Моргот громко хмыкнул. Теперь я знаю, что Сопротивление не предприняло ни малейшего усилия к вывозу контейнеров с юго-западной площадки завода, - Морготу было отчего рассмеяться.
- Я знаю точное местонахождение контейнеров, - Кошев понизил голос. - Вывезти их оттуда невозможно, но, по моим сведениям, Сопротивление имеет большой опыт диверсионных операций, взрывать оборудование вам не впервой.
- Нам? - переспросил Моргот.
- Как вам будет угодно, - церемонно ответил Кошев. - Я всего лишь хочу, чтобы вы передали этот план людям, которые могут организовать взрыв. Контейнеры находятся на грузовом складе аэропорта, но в той его части, к которой можно подобраться снаружи. Я вам все равно оставлю эту бумагу, вы вольны ее сжечь после моего ухода, но я ее все же оставлю.
- Хорошо, хорошо… А вам-то от этого какая польза? Вы что, патриот? - в слово "патриот" Моргот вложил слишком много сарказма.

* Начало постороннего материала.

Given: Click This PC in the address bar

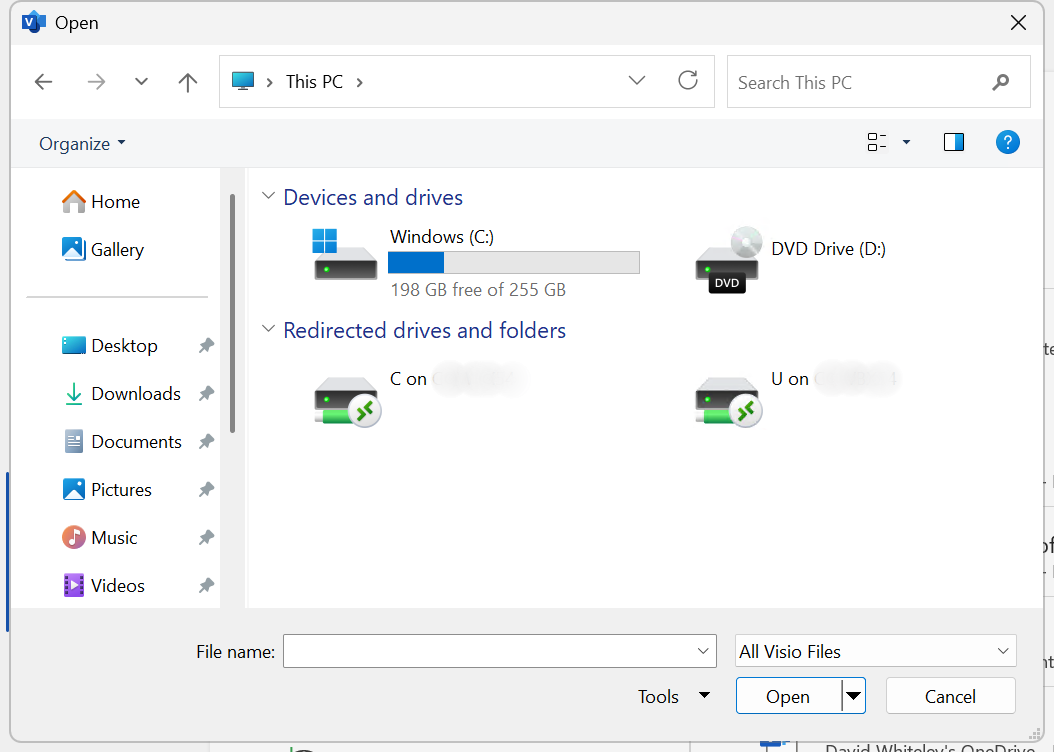Looking at the screenshot, I should point(313,81).
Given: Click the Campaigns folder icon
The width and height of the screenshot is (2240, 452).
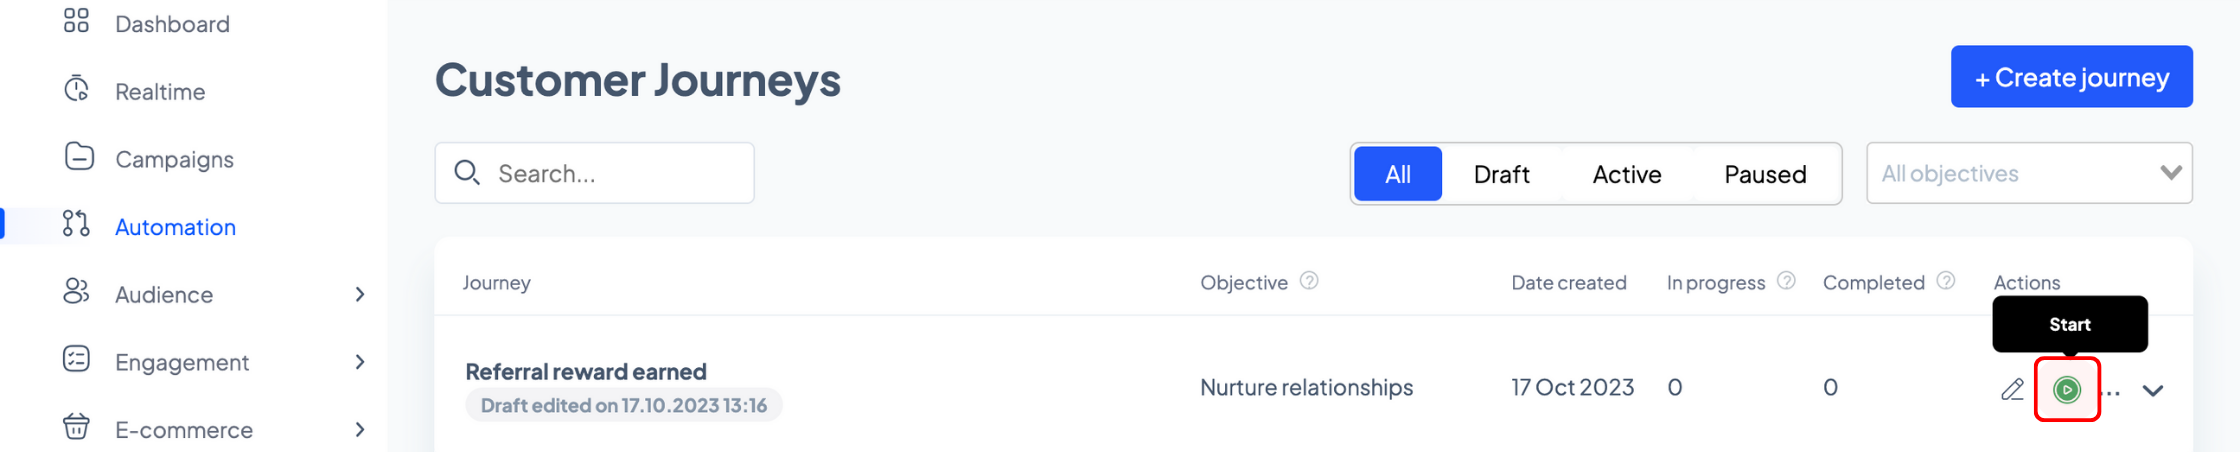Looking at the screenshot, I should coord(79,157).
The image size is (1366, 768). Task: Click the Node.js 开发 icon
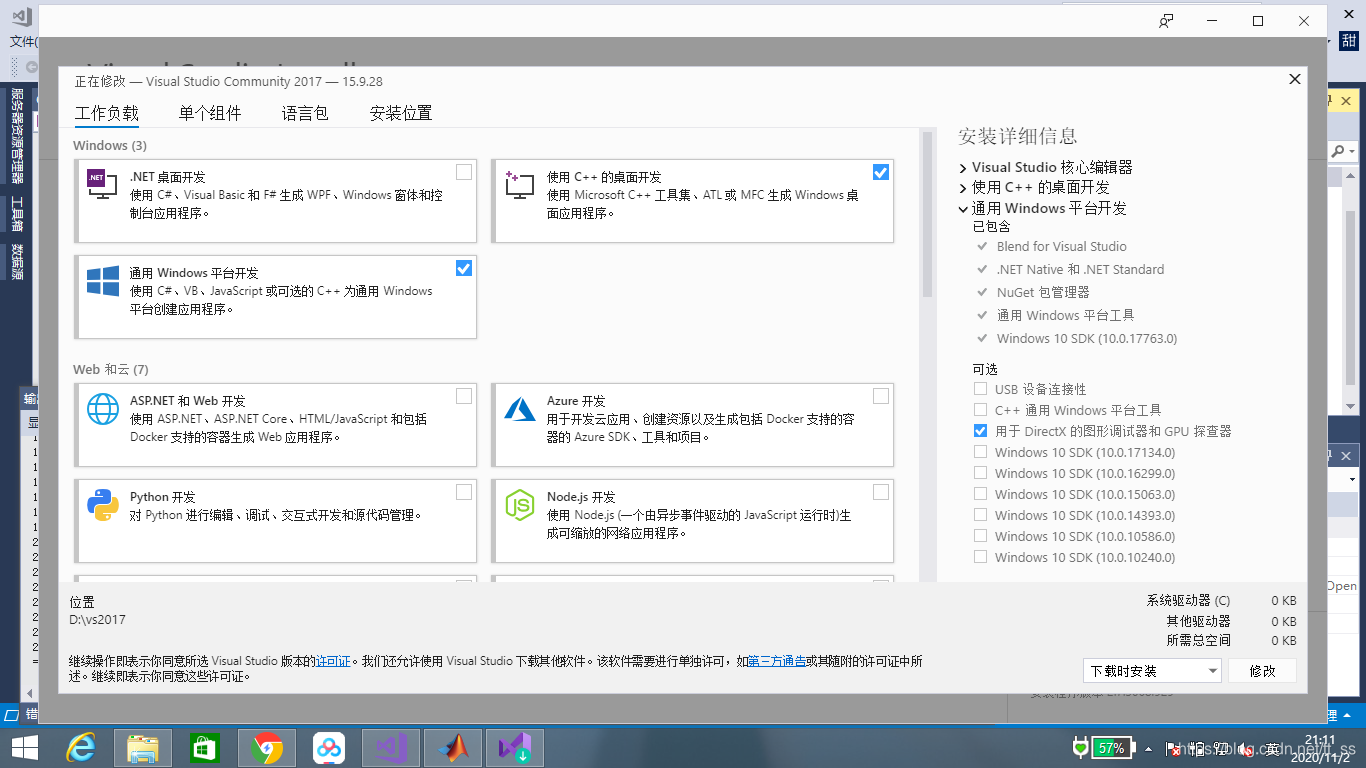pos(519,505)
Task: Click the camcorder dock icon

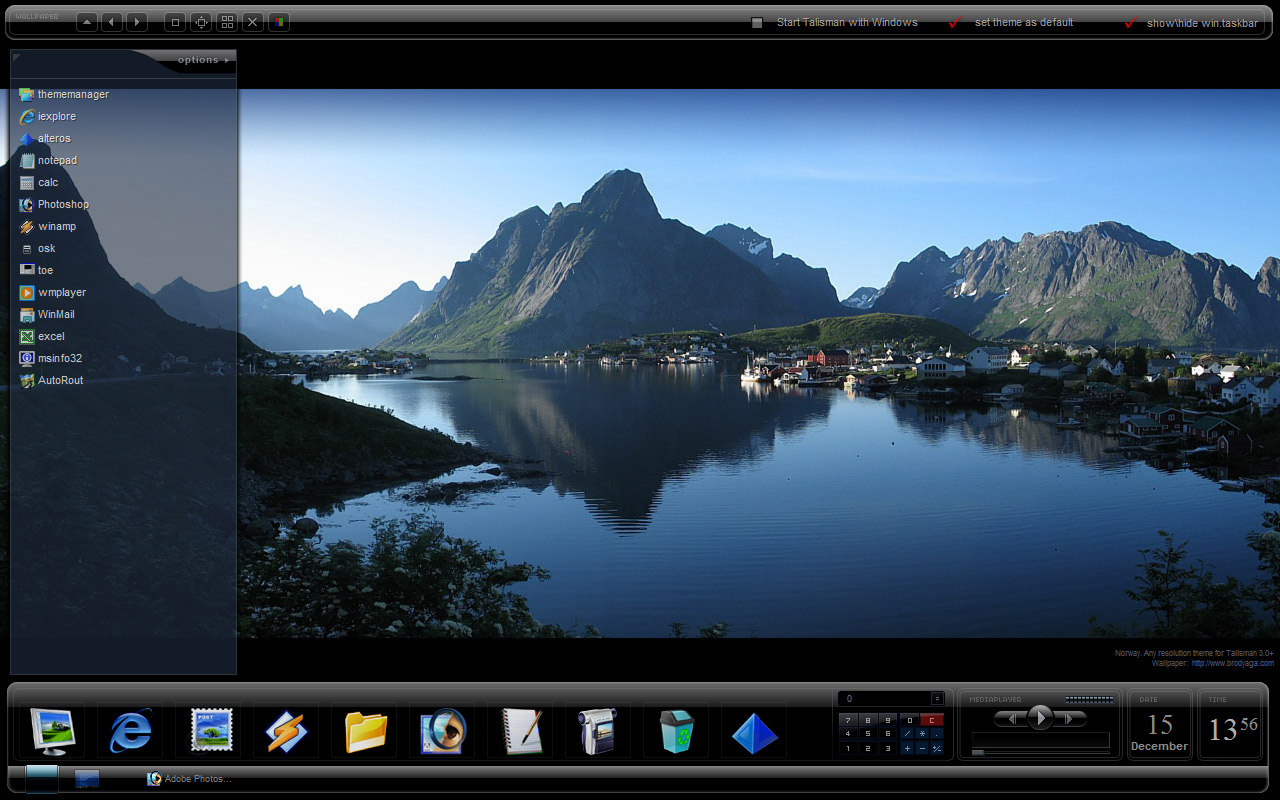Action: (598, 731)
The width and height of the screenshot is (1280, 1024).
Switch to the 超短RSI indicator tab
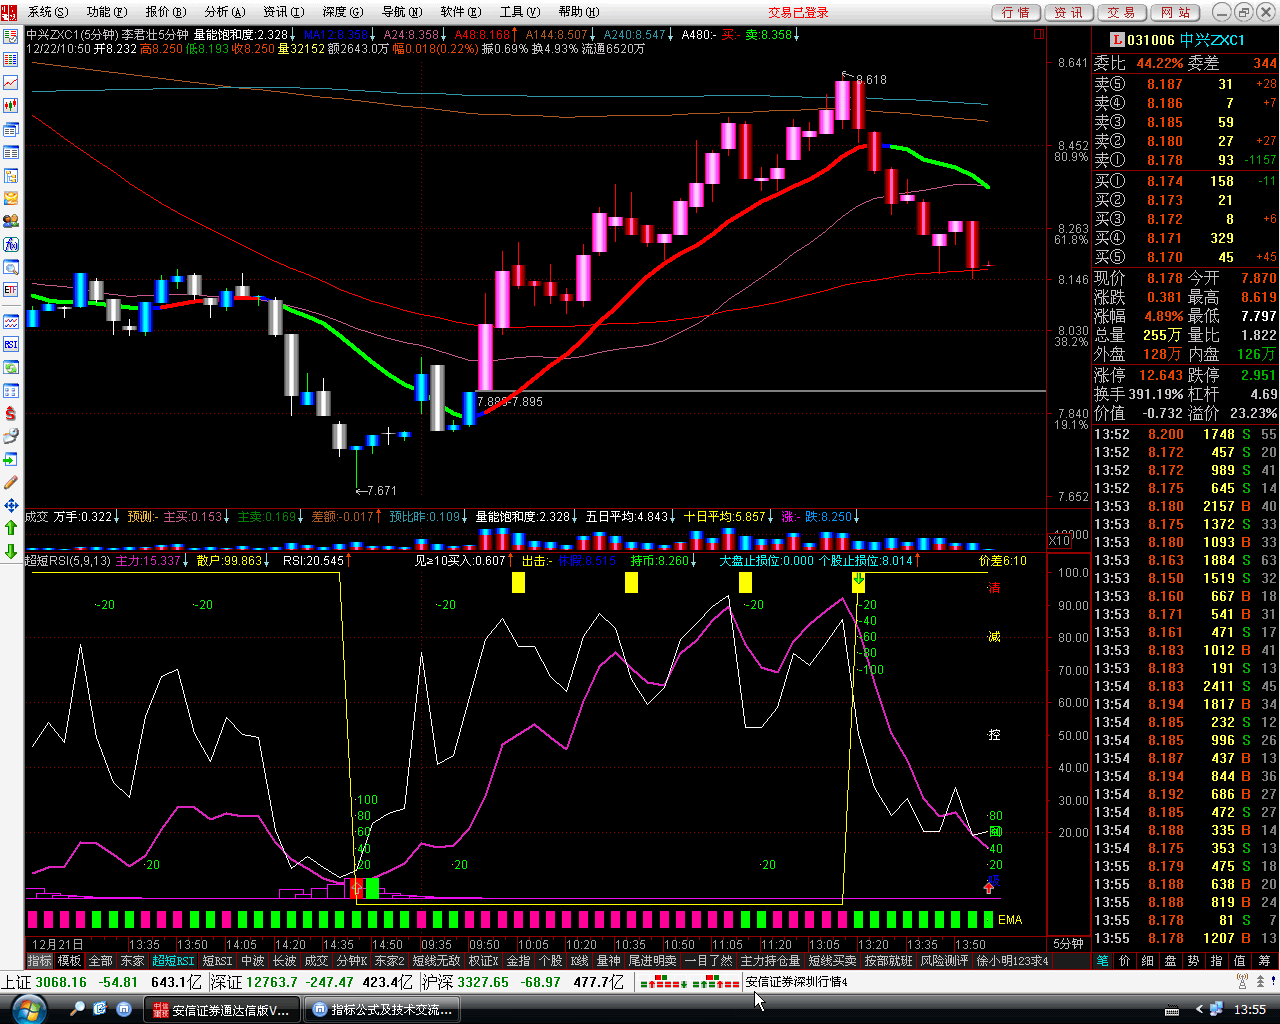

- Я патриот, - ответил Кошев не смутившись. - Я хочу, чтобы сделка моего сына с миротворцами не состоялась. Это позволит мне сохранить завод от распродажи с молотка.
- Если они вывезли контейнеры с завода, разве сделка еще не состоялась?
- Нет. По условиям договора, право собственности переходит к покупателю при погрузке в самолет. Они облапошили моего сына, повесив на него все риски на нашей территории.
- Какие нехорошие миротворцы, - Моргот цыкнул зубом.
В это время Бублик, вручив мне чашку на блюдце, открыл передо мной дверь в каморку.
- Вот. Чай, - сказал я и поставил чашку на письменный стол. Моргот сидел на кровати, а Кошев - на стуле за столом.
- Спасибо, мальчик, - сказал Кошев вежливо, но равнодушно.
- Килька, я не понял: а мне? - спросил Моргот.
- Ты же сказал - дяденьке! - искренне возмутился я.
- Мало ли что я сказал. И где сахар?
- В чашке, где же еще! - фыркнул я. - Не на блюдце же его сыпать!
- Действительно, - качнул головой Моргот и, посмотрев на Кошева, пояснил: - Сахар - в чашке.
- Благодарю, - кивнул Кошев, взявшись за ложечку. - Откуда у вас эти дети? Они ваши родственники?
- Не ваше дело.
- Простите. Меня это не касается, я спросил из любопытства.
Бублик уже тащил чашку для Моргота, и я не стал сразу закрывать дверь.
- Вы на чем-то остановились, - помог Моргот, но Кошев лишь подозрительно посмотрел на меня и медленно отхлебнул чай. Он так и не продолжил, пока мы не закрыли дверь.
- Я остановился на том, что контейнеры - в аэропорту, на грузовом складе. Между бетонной оградой и двухэтажным зданием службы энергоснабжения. Это здание закрывает их от посторонних взглядов с трех сторон, оно построено буквой "П". Бетонная ограда имеет высоту три метра, на ней установлена сигнализация. Кроме того, на территории аэропорта несколько степеней защиты. Бетонная ограда может помешать вывезти контейнеры, но не взорвать. Ее толщина - не более десяти сантиметров.